As apparent as the defensive style switch might be, Smith has chosen not to dive in too deeply in explaining the reversion in scheme.
“I don’t want to talk too much in detail on what we do, but we try to get the best 11 players on the football field,” Smith said. “Sometimes when you have flexibility at some position, it allows you to keep the best 11.”
The scheme change this offseason is somewhat tied to personnel. Redshirt junior linebacker Milo Eifler is eligible after sitting out the 2018 season following his transfer from Washington, and Illinois added more depth to its linebacker room by moving Delano Ware from safety. The 6-foot, 215-pound sophomore out of Richmond, Calif., made five of his eight starts last season at nickelback.

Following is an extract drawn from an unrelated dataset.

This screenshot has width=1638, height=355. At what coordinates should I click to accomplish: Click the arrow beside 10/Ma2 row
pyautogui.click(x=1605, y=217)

“You start with your best 11, and in an ideal world, you want to keep them on the field as much as possible,” Smith said, mentioning both Eifler and safety Tony Adams, who started his Illinois career as a cornerback. “(Adams is) a player that can play the slot from time to time. A guy like Milo Eifler allows us to do that, since he can guard. We feel very comfortable with him matching up on a tight end man-to-man, as we do with Jake Hansen. We have some players with position flexibility that allow us to do a few things.”

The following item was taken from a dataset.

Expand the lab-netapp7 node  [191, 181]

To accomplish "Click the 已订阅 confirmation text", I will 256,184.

The switch to a more regular base 4-3 defensive package affects the Illinois linebackers the most, of course, given there’s three on the field now at all times. It’s allowed the Illini to display a new look, and their three starters — Eifler, Hansen and Dele Harding — have all made plays. They have a combined 36 tackles, 4 1 / 2 tackles for loss, two interceptions and Hansen’s’ forced fumble and recovery from the Akron game.
“I think you add a lot of athleticism with Milo and Delano Ware,” Hansen said. “Delano making his transition to linebacker, he’s a great coverage guy. Milo can do it all. Dele Harding is also a great linebacker and has some experience playing for us at (middle linebacker). We definitely complement each other.”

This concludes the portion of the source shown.